We've all thrown money after the problem, but, as I say, there is no cure. Unfortunately, there is also no serious research being done. No university with any shred of self-image left would dream of touching it, let alone ask for a grant.
To get some background, I point you to this article. My brother has, perhaps, the most advanced form of the disease of any in our family. Imagine two vending machines. One machine has every kind of snack food available. Everything costs one dollar or less. The other machine carries pamphlets by obscure LDS apologists, each costing one dollar. Now imagine that my brother is stranded on a desert island with these two machines. There is no food or water anywhere to be found, except for the snack machine. He has one dollar in his pocket. The problem would not be which machine gets his money, but rather which pamphlet he should buy. After all, what if he disagrees with the author? Such would be my brother's dilemma.
There is, of course, a companion disease. Not only do we buy far more books than we could ever possibly read and yet remain employed, but we also horde everything we buy and cannot bring ourselves to throw anything away. Ever. Not books, anyway. Jewelry, yes; we could easily toss out old diamonds if they just didn't have that sparkle anymore. But toss a book? Sacrilege.
So the idea that my brother has given 27 boxes to our sister and her hubby is nothing short of heroic. Or whatever adjective you may prefer in this case. My sister, on the other hand, being still relatively inexperienced with the disease, seems genuinely glad to have them.
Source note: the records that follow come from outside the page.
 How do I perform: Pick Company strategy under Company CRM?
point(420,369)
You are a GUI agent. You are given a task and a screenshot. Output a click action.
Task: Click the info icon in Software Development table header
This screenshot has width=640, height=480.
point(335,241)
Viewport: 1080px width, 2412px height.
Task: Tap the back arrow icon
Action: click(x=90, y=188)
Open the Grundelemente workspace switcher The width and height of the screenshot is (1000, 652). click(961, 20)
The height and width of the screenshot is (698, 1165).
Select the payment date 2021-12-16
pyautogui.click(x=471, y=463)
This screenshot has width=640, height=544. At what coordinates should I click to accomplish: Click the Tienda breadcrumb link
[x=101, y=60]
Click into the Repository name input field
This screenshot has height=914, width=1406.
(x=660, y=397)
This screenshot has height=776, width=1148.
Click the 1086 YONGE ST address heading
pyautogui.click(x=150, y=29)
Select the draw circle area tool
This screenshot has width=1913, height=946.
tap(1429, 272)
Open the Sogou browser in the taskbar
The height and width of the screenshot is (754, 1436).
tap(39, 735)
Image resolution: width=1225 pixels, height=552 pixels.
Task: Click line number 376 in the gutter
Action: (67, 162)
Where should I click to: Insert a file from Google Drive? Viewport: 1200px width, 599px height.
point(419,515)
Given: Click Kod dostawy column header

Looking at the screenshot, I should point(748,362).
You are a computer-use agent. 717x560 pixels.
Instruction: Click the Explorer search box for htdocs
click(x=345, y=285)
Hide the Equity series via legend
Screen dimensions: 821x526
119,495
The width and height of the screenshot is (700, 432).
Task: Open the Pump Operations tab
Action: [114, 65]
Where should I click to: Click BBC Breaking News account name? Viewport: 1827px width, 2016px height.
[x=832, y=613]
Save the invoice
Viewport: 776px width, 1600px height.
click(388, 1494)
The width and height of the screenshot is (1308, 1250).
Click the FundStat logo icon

My wife and I, at least, try to deal with the symptoms. About once every three years we get a sudden urge to trim down. Purge ourselves of all the stuff we know we'll never use/wear/read or otherwise consume any time before the Woodyettes begin having children of their own. It's a comical event, really. Mrs. Woody assumes her place in our bedroom where most of our books are stored. (We also have some in our family room, but we're more likely to read those. At least, that's what our ten year plan says.) We know in our hearts that we must eliminate as many books as possible, especially now that we must rearrange the entire house. Something's got to go, and it's not going to be my priceless collection of Earth, Wind & Fire LPs from their post-Disco, pre-CD era. Don't laugh... it's the last time I was ever considered somewhat hip.
I unload each and every shelf (we have five bookcases in that room!) and place them on the bed in front of Mrs. Woody. She examines each one and asks herself the following tough question: "Is this book ever really going to serve a purpose besides being some obscure reference for home school?" The answer, of course, is no. Every book we have in the house will ultimately be used for home school, according to Mrs. Woody. We need all those books in Spanish she picked up while serving her mission so we can teach the girls Spanish. "Donde està el escritorio?" ("Where is the desk?") "Tu eres un lapiz." ("You are a pencil.") My Sherlock Holmes collections will help the girls learn critical thinking skills: "Elementary, my dear Sister. The ashes were of a type found only when you burn the hair from the blond Polly LostInYourPocket doll. Of course you did it!"
Ultimately, we manage to agree on one paltry box of books that must be donated away. The last such box of books we gathered up, though, somehow managed to avoid the executioner and are still to be found in our bedroom, still in that same box, and shoved unceremoniously underneath our table. They will remain there until sometime after the Millenium begins.
No, brother of mine, you only think you've gotten rid of the books. You are not so easily cured.